--- PROBLEM TO SOLVE ---
Write out the records verbatim, from their first line through the line that contains "pos(161,45)".

___ RECORDS SUPPLIED

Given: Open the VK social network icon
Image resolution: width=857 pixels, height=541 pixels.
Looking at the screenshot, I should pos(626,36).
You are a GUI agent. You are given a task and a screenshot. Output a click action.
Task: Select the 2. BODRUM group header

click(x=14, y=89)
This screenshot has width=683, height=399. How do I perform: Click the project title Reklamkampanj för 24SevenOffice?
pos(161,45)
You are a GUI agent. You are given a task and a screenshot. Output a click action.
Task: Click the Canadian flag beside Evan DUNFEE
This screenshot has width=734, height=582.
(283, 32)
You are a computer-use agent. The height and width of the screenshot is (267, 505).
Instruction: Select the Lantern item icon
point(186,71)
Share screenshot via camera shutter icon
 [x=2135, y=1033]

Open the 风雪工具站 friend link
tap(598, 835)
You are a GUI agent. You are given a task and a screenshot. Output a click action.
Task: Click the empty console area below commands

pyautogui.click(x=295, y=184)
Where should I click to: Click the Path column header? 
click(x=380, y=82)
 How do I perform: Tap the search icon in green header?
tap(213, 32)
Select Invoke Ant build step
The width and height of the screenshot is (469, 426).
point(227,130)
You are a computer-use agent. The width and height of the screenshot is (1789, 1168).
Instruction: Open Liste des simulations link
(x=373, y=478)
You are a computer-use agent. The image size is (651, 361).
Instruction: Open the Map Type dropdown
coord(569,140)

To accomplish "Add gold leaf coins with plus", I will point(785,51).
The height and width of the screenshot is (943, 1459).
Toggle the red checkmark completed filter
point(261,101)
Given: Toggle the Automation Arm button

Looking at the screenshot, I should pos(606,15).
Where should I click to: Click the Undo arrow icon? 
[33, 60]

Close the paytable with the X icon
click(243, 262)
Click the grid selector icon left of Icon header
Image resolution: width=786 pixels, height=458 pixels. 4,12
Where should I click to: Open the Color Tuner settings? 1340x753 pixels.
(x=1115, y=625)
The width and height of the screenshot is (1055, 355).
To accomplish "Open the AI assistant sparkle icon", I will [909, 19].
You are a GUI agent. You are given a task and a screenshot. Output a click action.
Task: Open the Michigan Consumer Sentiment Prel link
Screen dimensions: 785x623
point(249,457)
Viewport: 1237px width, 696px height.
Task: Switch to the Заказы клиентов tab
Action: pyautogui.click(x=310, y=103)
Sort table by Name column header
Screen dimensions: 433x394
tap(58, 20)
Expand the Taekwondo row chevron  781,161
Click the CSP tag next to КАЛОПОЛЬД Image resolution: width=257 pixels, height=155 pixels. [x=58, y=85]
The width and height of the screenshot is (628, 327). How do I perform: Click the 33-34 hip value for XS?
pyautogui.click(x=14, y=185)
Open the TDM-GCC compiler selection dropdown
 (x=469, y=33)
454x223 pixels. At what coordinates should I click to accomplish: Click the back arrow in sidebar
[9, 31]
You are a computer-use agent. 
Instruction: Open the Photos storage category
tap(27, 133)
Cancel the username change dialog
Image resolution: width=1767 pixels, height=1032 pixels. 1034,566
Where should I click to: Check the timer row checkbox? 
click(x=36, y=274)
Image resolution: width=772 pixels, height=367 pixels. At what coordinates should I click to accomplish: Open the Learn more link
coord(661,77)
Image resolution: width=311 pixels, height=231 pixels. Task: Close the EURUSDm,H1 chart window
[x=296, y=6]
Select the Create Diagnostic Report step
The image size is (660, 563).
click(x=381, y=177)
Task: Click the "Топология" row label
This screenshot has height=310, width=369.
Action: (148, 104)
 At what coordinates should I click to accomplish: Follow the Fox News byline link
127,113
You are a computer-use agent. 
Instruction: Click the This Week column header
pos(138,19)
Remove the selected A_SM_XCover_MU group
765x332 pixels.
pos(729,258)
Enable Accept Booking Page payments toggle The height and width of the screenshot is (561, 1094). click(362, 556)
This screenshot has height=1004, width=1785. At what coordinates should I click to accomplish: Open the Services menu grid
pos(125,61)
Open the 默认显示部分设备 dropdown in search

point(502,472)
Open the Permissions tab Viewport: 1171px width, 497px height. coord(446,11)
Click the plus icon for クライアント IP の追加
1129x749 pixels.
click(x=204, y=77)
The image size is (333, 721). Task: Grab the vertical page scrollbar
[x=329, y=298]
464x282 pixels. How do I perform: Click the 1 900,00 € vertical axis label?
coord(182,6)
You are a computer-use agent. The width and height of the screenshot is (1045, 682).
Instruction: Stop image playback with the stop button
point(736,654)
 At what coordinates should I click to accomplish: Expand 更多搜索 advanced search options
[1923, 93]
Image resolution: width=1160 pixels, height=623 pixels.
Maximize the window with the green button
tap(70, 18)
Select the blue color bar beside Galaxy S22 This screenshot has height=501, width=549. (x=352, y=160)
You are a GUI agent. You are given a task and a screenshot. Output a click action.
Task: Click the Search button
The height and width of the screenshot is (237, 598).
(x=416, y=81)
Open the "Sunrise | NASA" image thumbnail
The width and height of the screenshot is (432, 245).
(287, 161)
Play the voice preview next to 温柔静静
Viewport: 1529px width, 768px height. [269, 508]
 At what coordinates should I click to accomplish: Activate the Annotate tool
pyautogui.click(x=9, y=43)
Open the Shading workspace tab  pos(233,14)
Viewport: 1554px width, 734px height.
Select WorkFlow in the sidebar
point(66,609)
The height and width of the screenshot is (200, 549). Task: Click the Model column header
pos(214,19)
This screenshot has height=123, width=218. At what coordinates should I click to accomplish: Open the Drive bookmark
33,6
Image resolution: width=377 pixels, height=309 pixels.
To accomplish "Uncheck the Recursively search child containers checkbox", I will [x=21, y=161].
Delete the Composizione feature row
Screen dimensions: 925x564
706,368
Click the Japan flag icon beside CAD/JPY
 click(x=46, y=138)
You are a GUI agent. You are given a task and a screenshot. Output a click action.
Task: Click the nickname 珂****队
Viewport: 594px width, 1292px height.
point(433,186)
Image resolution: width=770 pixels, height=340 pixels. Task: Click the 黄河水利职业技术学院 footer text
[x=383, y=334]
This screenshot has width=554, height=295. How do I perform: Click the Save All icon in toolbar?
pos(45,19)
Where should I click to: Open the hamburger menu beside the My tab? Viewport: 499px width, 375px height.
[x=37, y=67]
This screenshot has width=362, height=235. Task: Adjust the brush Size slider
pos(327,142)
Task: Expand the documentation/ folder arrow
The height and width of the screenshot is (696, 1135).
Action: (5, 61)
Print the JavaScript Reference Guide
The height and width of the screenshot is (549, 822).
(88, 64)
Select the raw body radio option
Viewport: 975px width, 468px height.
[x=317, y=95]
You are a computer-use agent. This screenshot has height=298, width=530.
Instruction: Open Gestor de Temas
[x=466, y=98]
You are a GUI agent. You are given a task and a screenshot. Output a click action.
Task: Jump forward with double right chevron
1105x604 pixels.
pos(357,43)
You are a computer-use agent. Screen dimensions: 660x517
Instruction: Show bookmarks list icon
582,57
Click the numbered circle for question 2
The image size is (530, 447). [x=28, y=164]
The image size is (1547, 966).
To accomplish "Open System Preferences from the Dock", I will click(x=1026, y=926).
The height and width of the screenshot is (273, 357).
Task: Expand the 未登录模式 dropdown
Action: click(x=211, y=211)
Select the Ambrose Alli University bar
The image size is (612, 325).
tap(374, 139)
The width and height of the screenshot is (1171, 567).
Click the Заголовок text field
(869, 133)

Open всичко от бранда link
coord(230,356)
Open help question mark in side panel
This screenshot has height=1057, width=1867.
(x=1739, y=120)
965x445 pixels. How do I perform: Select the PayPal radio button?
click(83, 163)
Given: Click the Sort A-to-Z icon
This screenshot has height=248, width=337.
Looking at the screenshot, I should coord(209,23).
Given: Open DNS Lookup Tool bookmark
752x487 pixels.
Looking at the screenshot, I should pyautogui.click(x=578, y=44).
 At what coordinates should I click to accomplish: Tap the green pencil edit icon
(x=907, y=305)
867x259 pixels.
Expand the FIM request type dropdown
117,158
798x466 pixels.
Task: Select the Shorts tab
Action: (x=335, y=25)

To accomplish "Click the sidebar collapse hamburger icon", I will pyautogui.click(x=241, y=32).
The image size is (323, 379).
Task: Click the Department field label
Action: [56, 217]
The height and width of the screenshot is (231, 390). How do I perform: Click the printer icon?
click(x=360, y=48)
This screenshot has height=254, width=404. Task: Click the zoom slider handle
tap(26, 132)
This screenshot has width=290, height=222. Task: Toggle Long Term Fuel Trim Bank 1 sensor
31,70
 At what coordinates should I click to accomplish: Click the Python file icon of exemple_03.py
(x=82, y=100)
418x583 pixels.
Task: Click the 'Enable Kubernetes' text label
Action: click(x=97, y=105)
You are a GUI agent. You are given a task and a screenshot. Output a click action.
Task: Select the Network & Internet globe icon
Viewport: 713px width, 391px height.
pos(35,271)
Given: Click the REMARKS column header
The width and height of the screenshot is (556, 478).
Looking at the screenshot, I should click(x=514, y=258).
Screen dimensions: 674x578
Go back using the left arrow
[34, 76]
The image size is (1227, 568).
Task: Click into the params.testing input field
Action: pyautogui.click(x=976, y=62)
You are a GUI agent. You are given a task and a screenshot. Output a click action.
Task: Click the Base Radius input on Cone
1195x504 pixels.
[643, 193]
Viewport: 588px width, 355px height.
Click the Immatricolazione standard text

______

--- WRITTEN SOLUTION ---
Given: Open the VK social network icon
Image resolution: width=857 pixels, height=541 pixels.
Looking at the screenshot, I should pos(626,36).
You are a GUI agent. You are given a task and a screenshot. Output a click action.
Task: Select the 2. BODRUM group header

click(x=14, y=89)
This screenshot has width=683, height=399. How do I perform: Click the project title Reklamkampanj för 24SevenOffice?
pos(161,45)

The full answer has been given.